The Unforced Error
From Publisher’s Weekly:
The Unforced Error: Why Some Managers Get Promoted While Others Get Eliminated
Jeffrey A. Krames. Portfolio,
Krames (Inside Drucker’s Brain) employs an extended tennis metaphor to explain why some managers succeed and others fail. “In professional tennis, the player with the fewest unforced errors usually wins,” he writes. “The same is true in business.” The unforced error—a mistake that is committed without a cause by a player with the ability to keep the ball in play—is used to describe a variety of career-killing moves (e.g., choosing an unsatisfactory work partner, being ill-prepared). Citing statistics of the growing number of CEOs who have lost their jobs as a result of inadvertent errors, Krames shows how easy it is for even the most talented managers to fall victim to these mistakes. Like a good coach, he guides readers to improve their game with numerous examples from the careers of such business luminaries as Jack Welch and Peter Drucker as well as tennis greats Steffi Graf and John McEnroe. Each chapter also includes a bulleted list of key chapter points for easy skimming. Insightful and with an original presentation, this book will be of great interest to managers and executives hoping to avoid unforeseen and costly pitfalls. (Oct.)
About the Book:
A guide to help managers prepare for whatever comes over the net
In tennis, the player with the fewest unforced errors usually wins. The same is true in business- all too often, the mistakes that sabotage a career are completely avoidable, if you can anticipate them early enough.
Bestselling management writer Jeffrey Krames adopts the metaphor of tennis to show how to spot and sidestep the types of faults that do the most damage.
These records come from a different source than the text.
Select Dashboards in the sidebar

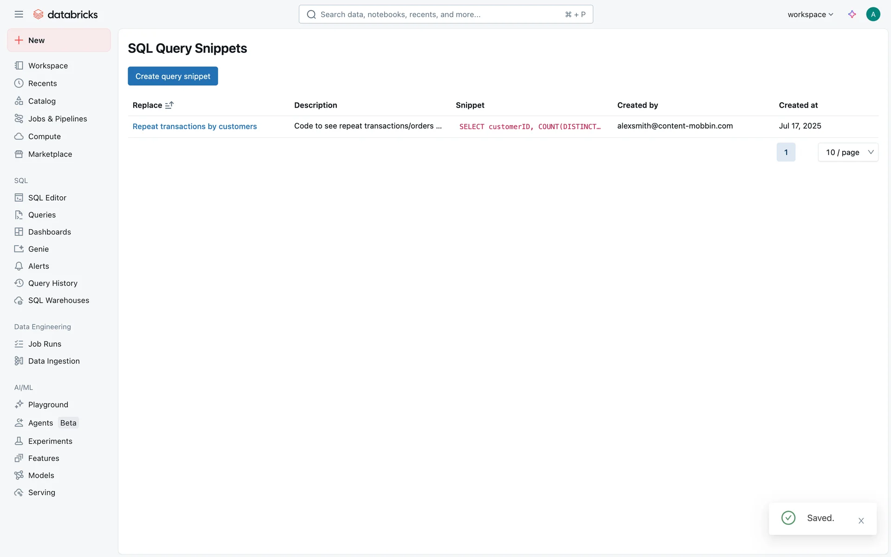[49, 232]
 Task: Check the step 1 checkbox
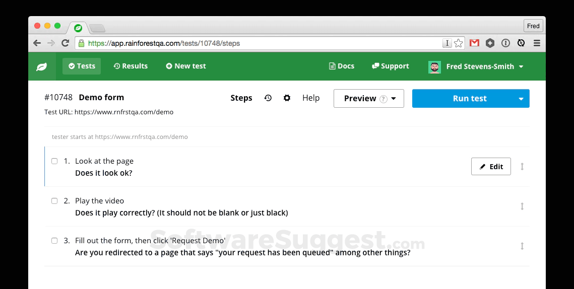(x=54, y=161)
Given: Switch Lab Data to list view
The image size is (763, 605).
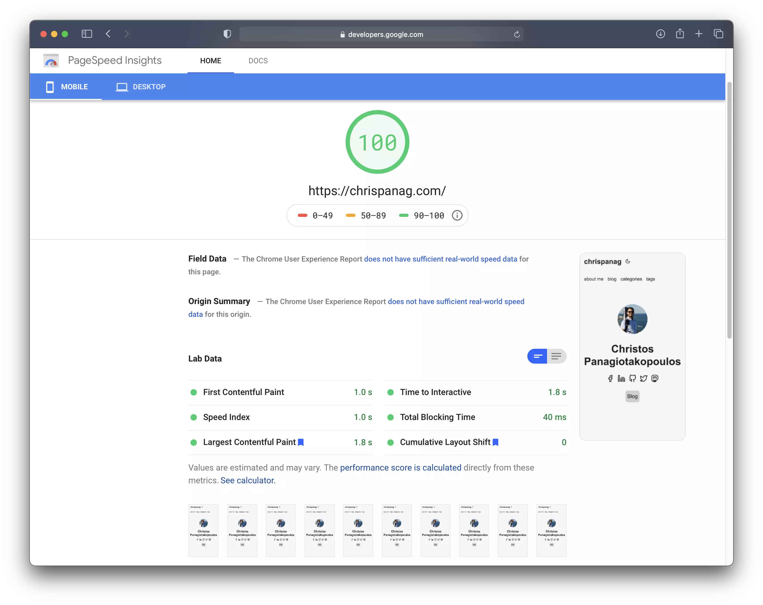Looking at the screenshot, I should pos(557,356).
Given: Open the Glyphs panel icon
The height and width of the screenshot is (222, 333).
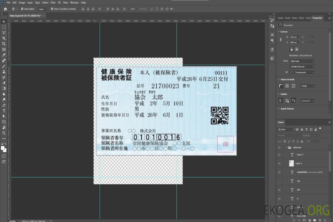Looking at the screenshot, I should 272,50.
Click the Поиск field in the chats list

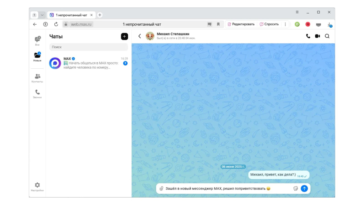[89, 47]
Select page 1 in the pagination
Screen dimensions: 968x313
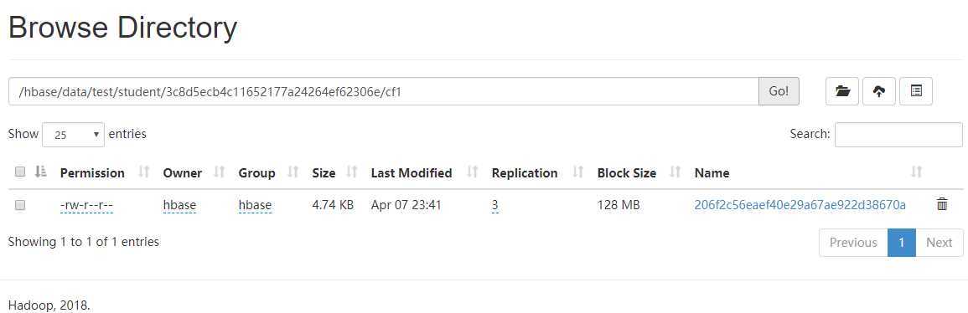point(901,243)
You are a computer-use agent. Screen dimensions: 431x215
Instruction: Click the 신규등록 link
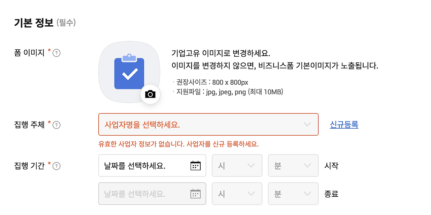344,125
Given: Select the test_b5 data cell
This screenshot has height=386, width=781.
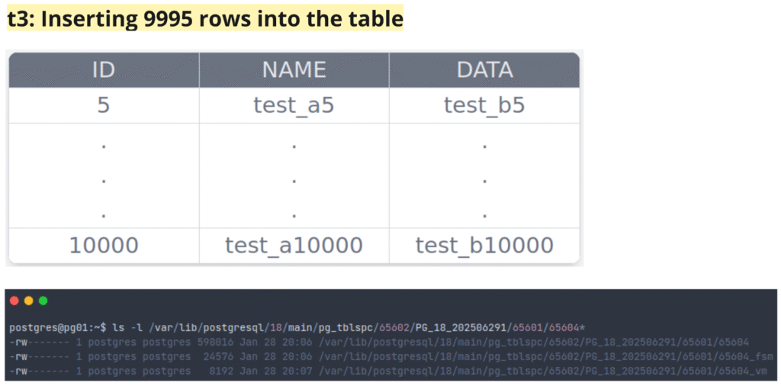Looking at the screenshot, I should coord(484,105).
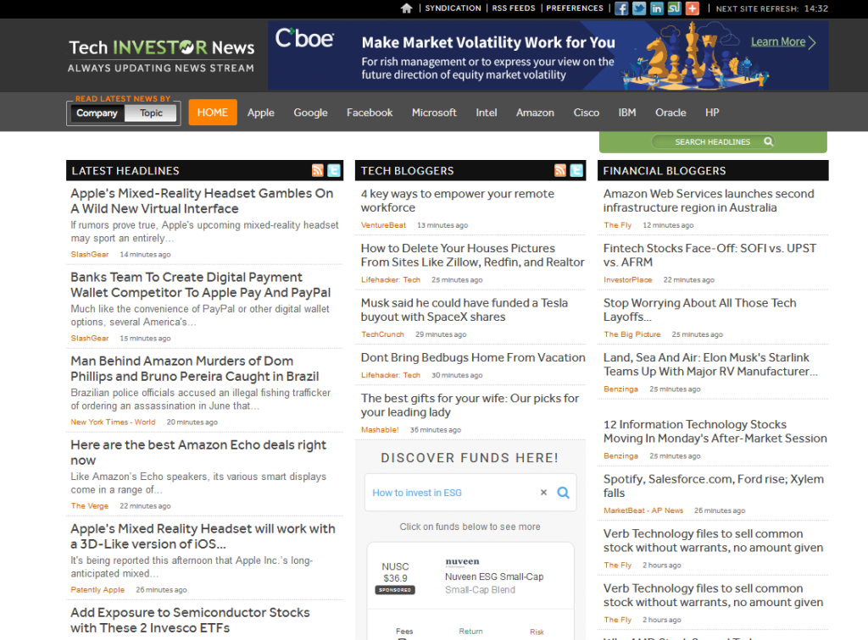The height and width of the screenshot is (640, 868).
Task: Select the HOME navigation tab
Action: pos(213,113)
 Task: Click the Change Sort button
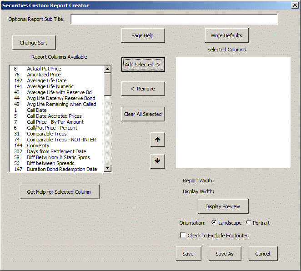point(34,43)
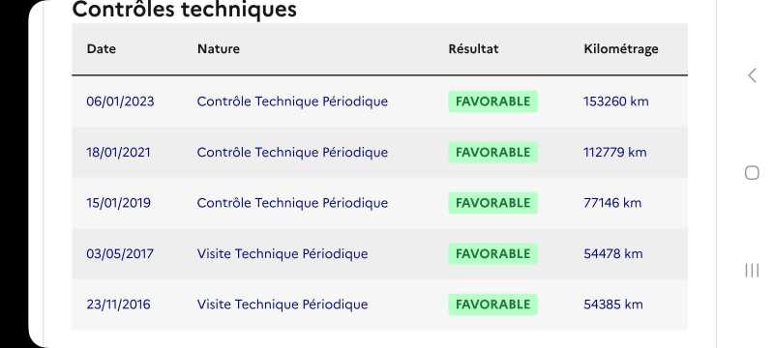Click the 112779 km mileage value
Screen dimensions: 774x348
click(614, 153)
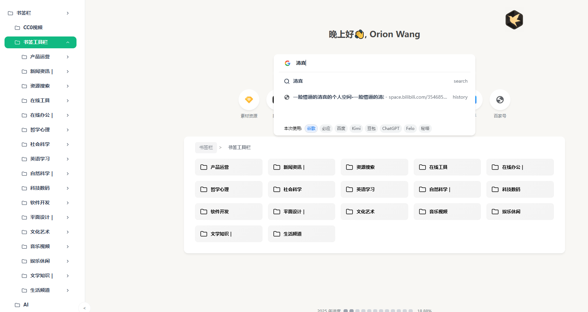Image resolution: width=588 pixels, height=312 pixels.
Task: Click the folder icon of 产品运营 card
Action: [204, 167]
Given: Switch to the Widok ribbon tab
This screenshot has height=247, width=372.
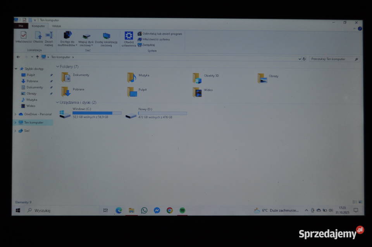Looking at the screenshot, I should click(x=57, y=26).
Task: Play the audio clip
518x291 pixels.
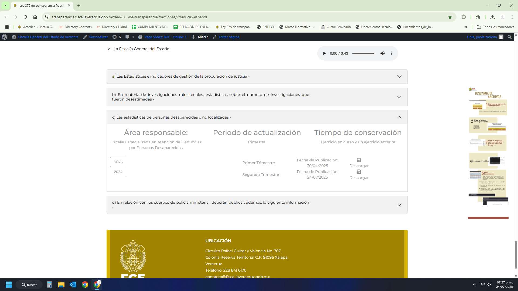Action: tap(324, 53)
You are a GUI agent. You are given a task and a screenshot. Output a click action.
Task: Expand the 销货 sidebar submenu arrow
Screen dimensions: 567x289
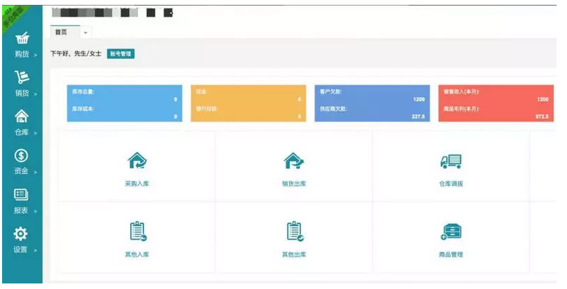35,94
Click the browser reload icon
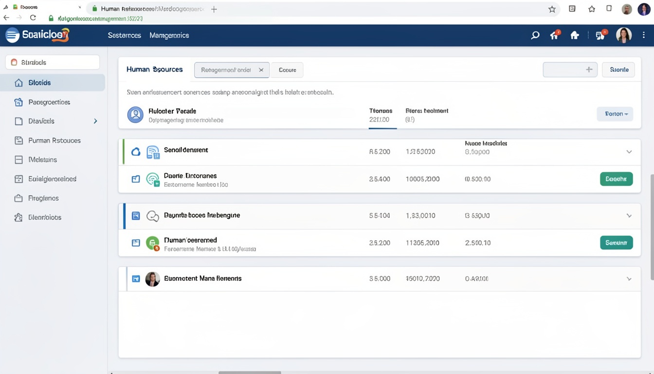Viewport: 654px width, 374px height. point(33,17)
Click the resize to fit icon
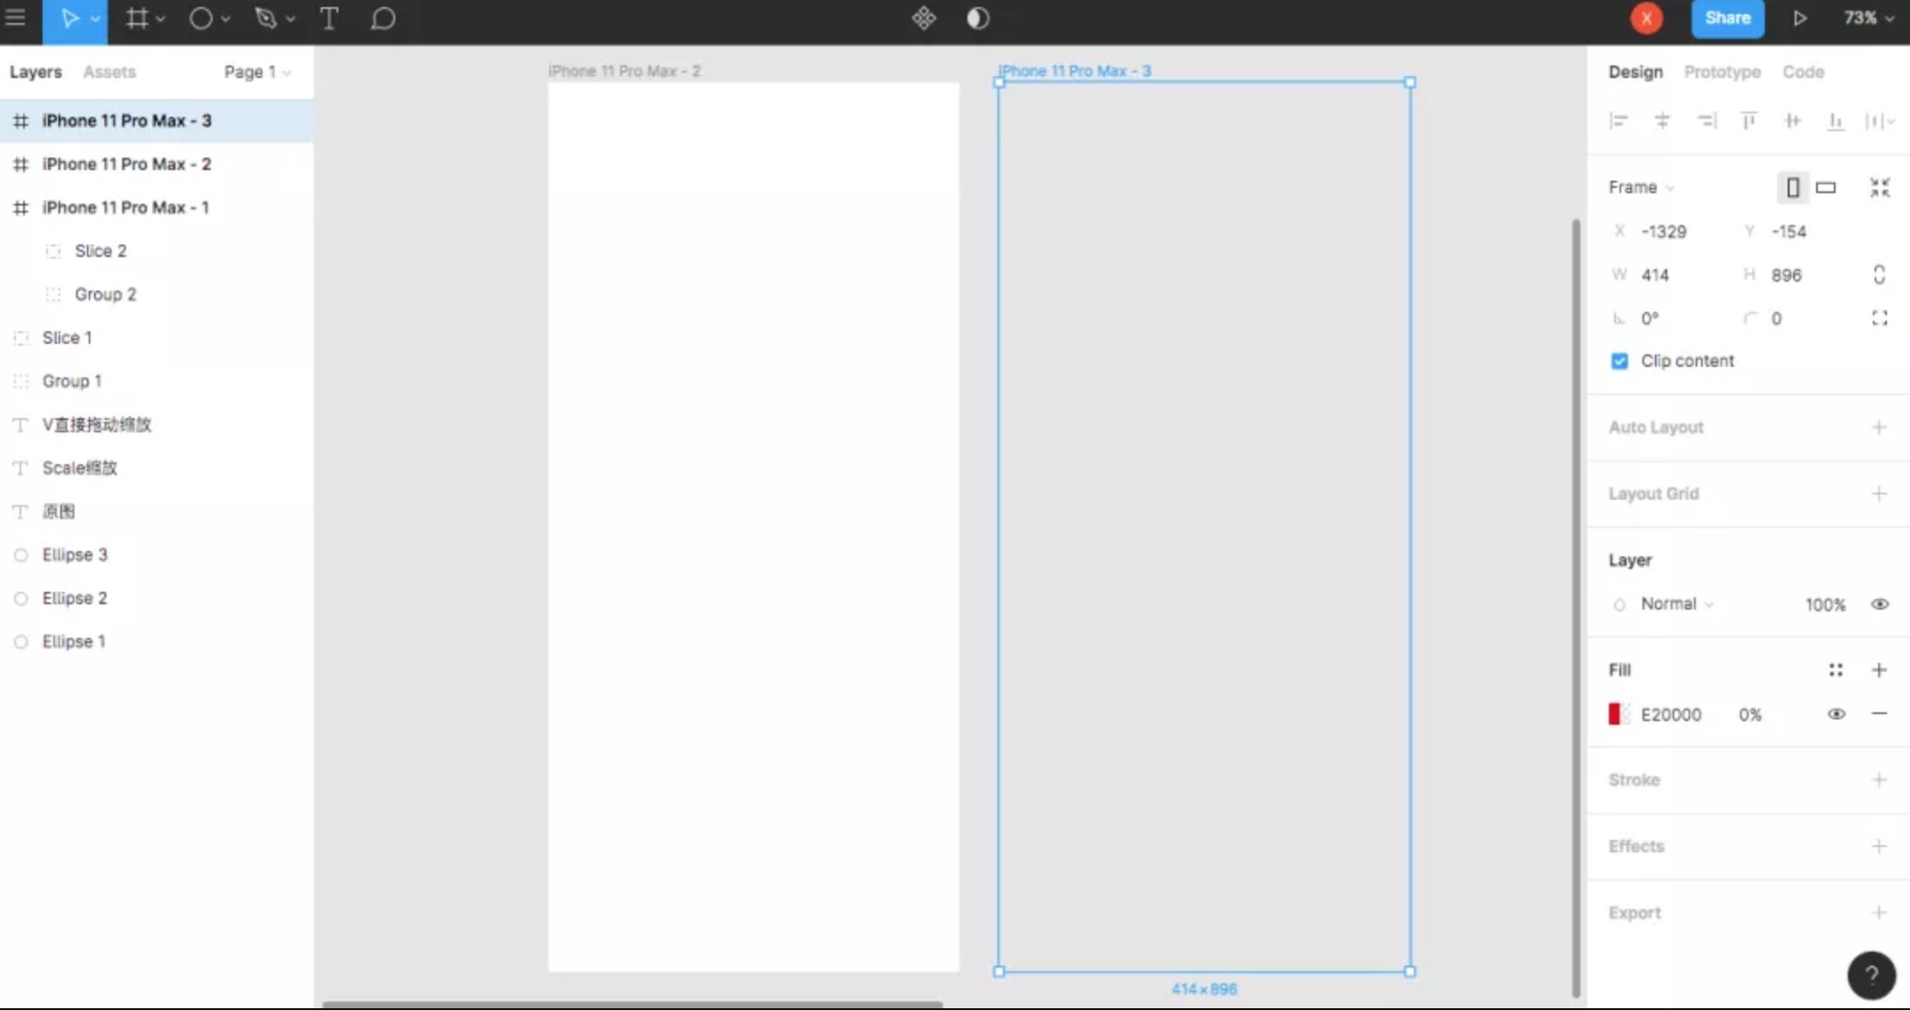 click(1879, 188)
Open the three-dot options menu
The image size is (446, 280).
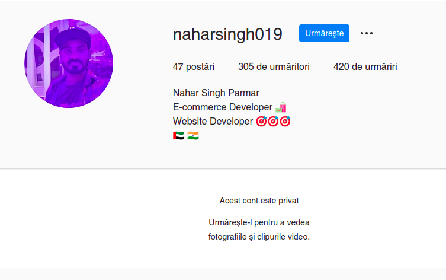[x=367, y=33]
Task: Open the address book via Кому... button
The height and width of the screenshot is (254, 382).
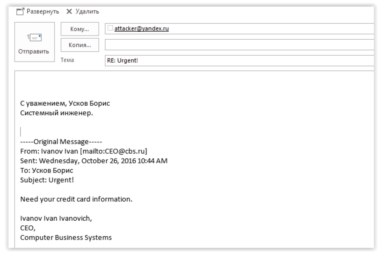Action: pyautogui.click(x=80, y=29)
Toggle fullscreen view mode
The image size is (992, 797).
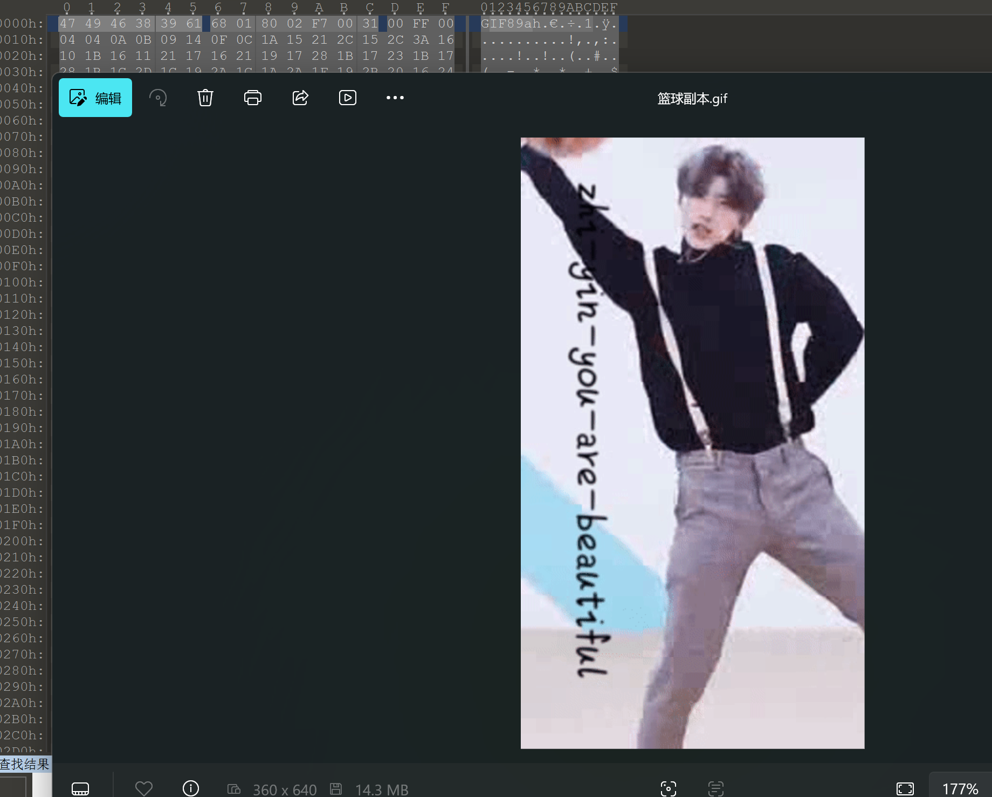coord(905,788)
He shows how businesspeople can develop and practice good habits so they’ll be ready for an unusually fast serve or wicked backhand.
Drawing on stories about famous CEOs like Jack Welch, Robert Goizueta, and Lou Gerstner, Krames shows how to avoid some of the biggest “career killers.” His advice includes:
- Never say, “The ball was out by a mile”; face reality at all times.
- Choose your doubles partner carefully; bad people decisions (hiring, firing, promoting) can be fatal.
- Keep practicing your best shot; enhancing your strengths is more effective than trying to fix your weaknesses.